For non-normal error structures (e.g. if you were using a GAM with non-normal errors) the McFadden pseudo R2 is defined analogously as
1-residual deviance/null deviance
See here and here for some useful discussion.
Another quasi-R-squared for non-linear models is to square the correlation between the actual y-values and the predicted y-values. For linear models this is the regular R-squared.
As an alternative to this problem I used at several times the following procedure:
compute a fit on data with the nls function
using the resulting model make predictions
Trace (plot...) the data against the values predicted by the model (if the model is good, points should be near the bissectrix).
Compute the R2 of the linear régression.
Best wishes to all. Patrick.
With the modelr package
modelr::rsquare(nls_model, data)
nls_model <- nls(mpg ~ a / wt + b, data = mtcars, start = list(a = 40, b = 4))
modelr::rsquare(nls_model, mtcars)
# 0.794
This gives essentially the same result as the longer way described by Tom from the rcompanion resource.

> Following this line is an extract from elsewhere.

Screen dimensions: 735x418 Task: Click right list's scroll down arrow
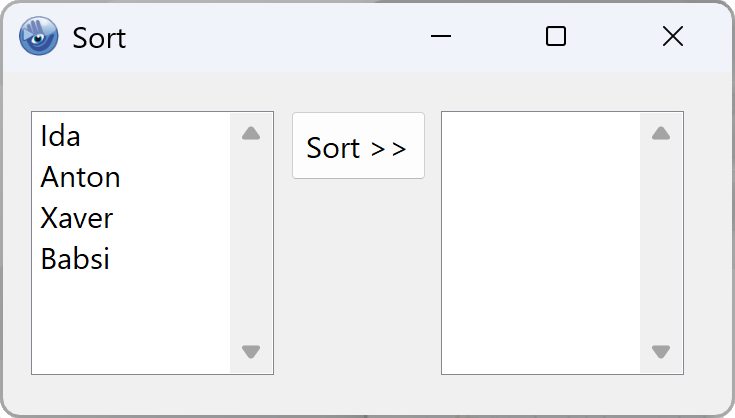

Longer way with nagelkerke function
nullfunct <- function(x, m){m}
null_model <- nls(mpg ~ nullfunct(wt, m),
data = mtcars,
start = list(m = mean(mtcars$mpg)))
nagelkerke(nls_model, null_model)[2]
# 0.794 or 0.796
Lastly, using predicted values
lm(mpg ~ predict(nls_model), data = mtcars) %>% broom::glance()
# 0.795
Like they say, it's only an approximation.